When you are selling your products or services to a new customer, for long-term success, you will likely need to create buy-in across a large audience. Larger than you might think. Especially when the decision makers are not the check writers.
When I started my communications consulting business back in 2000, my very first client came from a referral. I was given a terrific introduction to the founder and CEO of a growing engineering firm, and had lots of buy-in before our first meeting even began.
My role was primarily to get exposure for the company in the trade media, and after some initial success, the relationship flourished and grew.
Looking back on it though, I realized I made a mistake in managing the relationship. Nearly 100 percent of my dealings were directly with the founder/CEO. You would think that would put me on firm footing, but as I found out, he didn’t control the budgets, and he didn’t want to micromanage or second guess the guy who did.
So when my contract came up for renewal, the person I really needed to convince was the CFO. The problem was, I had never had any contact with him at all, and contract renewal time was not the time to begin to develop the relationship.
Compounding my challenge, the CFO didn’t have any experience with, understanding of, or appreciation for the bulk of my work. In fact, he thought they could do everything I was doing in-house, and for a lot less money. He wasn’t reflecting on a relationship. He was looking at a spreadsheet. There was no emotional connection there. And no second contract.

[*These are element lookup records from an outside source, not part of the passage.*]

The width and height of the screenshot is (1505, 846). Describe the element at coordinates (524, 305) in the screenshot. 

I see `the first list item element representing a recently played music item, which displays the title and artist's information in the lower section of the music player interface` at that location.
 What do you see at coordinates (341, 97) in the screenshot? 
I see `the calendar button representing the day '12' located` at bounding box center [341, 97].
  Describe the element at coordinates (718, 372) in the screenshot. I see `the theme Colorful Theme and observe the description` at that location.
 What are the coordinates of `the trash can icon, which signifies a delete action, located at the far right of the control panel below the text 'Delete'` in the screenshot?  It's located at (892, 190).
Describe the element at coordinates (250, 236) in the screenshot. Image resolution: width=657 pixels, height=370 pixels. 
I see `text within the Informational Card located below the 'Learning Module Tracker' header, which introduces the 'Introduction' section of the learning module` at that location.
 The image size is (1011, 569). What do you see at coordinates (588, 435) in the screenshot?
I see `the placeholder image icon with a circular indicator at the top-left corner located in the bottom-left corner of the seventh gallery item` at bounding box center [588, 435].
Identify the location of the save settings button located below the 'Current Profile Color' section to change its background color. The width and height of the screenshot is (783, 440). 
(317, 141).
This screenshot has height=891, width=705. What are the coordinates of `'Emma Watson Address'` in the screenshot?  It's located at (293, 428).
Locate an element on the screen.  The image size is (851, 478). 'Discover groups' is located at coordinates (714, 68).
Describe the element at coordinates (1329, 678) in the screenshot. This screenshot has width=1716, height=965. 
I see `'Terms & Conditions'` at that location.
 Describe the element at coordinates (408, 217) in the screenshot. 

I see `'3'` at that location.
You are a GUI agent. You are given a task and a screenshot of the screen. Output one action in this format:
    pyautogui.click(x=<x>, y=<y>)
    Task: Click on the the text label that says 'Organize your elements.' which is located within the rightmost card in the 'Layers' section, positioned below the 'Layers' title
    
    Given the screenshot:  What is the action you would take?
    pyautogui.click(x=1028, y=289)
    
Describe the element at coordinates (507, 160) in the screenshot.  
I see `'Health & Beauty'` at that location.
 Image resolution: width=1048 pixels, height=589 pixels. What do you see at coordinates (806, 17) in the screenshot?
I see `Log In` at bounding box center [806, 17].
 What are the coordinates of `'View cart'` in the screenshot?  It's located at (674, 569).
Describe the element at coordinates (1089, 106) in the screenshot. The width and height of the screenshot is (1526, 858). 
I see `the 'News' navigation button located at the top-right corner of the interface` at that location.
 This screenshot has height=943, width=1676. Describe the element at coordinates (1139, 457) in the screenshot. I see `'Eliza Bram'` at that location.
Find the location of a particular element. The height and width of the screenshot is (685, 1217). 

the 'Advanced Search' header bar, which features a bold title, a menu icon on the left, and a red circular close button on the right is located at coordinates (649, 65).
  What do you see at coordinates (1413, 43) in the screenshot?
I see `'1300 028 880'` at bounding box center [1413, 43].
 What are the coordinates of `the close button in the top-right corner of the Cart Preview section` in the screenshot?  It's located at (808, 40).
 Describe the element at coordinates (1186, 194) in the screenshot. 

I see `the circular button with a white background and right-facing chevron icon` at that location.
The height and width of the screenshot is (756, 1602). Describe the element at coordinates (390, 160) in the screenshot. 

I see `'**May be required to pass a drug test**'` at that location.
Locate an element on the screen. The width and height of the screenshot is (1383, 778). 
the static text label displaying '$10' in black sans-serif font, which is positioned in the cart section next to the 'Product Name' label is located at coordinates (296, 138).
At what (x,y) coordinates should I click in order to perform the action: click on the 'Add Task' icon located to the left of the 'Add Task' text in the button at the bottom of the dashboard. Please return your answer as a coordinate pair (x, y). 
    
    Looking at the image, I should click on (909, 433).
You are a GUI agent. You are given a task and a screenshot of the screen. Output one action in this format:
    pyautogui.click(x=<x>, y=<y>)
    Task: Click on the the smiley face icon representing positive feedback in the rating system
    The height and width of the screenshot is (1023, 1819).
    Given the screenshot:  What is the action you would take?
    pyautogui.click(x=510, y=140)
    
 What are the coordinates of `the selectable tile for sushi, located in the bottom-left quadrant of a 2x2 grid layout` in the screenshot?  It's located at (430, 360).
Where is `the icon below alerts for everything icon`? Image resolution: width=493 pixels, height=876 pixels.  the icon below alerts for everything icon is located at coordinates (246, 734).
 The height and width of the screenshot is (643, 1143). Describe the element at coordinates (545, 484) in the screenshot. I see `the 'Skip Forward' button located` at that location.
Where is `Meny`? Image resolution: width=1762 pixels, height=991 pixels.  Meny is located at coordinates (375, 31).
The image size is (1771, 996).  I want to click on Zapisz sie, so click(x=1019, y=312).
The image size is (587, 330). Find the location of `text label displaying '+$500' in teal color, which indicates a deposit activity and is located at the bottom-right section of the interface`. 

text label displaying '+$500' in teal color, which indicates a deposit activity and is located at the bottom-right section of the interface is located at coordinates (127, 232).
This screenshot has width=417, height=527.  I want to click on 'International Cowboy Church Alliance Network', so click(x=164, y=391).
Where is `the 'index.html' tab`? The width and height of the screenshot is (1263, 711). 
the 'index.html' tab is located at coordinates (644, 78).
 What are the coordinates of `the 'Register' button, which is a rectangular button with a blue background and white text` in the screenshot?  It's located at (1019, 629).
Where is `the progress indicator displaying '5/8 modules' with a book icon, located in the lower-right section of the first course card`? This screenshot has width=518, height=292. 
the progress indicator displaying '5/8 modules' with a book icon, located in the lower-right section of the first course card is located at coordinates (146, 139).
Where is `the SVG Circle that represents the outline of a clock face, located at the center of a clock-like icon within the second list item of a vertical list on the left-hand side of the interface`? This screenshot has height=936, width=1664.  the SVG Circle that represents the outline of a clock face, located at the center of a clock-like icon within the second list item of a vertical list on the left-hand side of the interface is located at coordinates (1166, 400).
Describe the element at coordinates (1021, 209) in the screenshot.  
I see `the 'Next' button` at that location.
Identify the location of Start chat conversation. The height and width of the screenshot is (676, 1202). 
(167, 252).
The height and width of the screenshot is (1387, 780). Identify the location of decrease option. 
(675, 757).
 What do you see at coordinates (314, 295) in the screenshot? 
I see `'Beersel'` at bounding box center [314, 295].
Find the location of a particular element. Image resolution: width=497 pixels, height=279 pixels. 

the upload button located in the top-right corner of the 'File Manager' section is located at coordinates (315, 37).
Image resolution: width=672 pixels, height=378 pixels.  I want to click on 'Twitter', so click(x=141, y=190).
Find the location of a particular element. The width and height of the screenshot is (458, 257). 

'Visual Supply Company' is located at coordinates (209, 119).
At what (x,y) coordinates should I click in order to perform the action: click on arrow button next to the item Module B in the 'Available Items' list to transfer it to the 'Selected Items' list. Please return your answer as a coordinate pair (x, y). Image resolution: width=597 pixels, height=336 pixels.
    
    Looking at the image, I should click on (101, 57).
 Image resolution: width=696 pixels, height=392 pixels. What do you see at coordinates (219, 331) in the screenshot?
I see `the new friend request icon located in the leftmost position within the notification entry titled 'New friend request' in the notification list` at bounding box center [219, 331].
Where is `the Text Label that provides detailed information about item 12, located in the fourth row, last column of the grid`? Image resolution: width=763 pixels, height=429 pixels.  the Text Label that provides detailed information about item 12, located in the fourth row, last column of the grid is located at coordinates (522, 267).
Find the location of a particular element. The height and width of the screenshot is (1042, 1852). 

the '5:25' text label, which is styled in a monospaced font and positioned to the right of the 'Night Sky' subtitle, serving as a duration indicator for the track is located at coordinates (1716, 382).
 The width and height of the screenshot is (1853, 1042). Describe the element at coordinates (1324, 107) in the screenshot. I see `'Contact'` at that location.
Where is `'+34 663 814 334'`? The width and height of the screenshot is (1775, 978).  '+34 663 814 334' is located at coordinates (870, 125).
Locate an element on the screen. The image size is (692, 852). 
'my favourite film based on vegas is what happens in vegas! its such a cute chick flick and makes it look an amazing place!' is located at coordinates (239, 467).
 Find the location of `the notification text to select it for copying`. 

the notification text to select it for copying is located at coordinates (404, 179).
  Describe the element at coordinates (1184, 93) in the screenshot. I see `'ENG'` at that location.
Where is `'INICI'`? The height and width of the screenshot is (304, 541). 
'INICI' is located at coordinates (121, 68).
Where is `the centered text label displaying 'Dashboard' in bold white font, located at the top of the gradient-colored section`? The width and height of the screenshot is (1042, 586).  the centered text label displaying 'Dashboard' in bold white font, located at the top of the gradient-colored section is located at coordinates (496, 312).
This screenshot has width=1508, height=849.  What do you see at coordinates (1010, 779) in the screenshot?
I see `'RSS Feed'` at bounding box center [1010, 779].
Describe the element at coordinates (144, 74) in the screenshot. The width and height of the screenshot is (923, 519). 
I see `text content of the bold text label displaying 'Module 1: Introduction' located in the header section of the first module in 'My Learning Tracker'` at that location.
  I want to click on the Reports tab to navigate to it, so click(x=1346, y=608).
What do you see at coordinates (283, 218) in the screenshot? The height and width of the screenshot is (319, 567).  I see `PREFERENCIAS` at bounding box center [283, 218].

They did turn out to be a great first client in a lot of respects, and certainly helped launch my business. But it was a lesson learned to make sure in the future I was constantly building my case for providing value and ROI, while developing relationships further and deeper into a company than my single, principal point of contact.
The TempWorks Template
Gregg Dourgarian is the founder and CEO of a company that has been a long-time client of mine, TempWorks Software. He understands – and appreciates – this idea of creating buy-in, and developing “champions” inside the prospect’s organization. Multiple champions even.
“When I catch wind of a deal up for grabs, my staff will hear me say, ‘Who’s your champion at the client site?’ Not being much of a people person however, I was slow to learn you can lose those ‘champions’ even after you find and develop them. They quit, get fired and move on.”
So what’s the solution for that scenario?
“A successful company owner taught me a ‘two deep’ rule,” Dourgarian explains. “‘Two deep’ means you better have two champions because of the previously mentioned problems with one.”
He says it’s different in every situation, and it’s something you can only discover by getting tight with your client way before your business relationship is threatened or up for grabs. I could have used that piece of advice for my first client.
Differentiate between decision makers and order placers
When I began my relationship with that first client, the decision maker and the order placer was the same person. Since he was also the founder and CEO of the company, I thought that would always be the case and he would always have the last word.
But the decision maker and the check writer eventually evolved into a pair of people, and I was slow – and late – to recognize that. In the end, it cost me a contract renewal.
Sales people often avoid the decision makers and instead spend the bulk of their time with the order placers. For the most part, you should be developing the relationship with the highest-level person who will directly benefit from what you have to offer.
That will differ, of course, depending on what you are selling, and to whom. Whoever it is though, make sure your selling and relationship-building doesn’t begin – and end – with a single person, no matter who they are or what their title is.
And it will serve you well to keep Gregg Dourgarian’s “two deep” rule in mind.
“We carry a spare tire in our car. We have multiple credit cards in our wallets. We diversify our investments. And to keep great clients, we need to create backup champions.”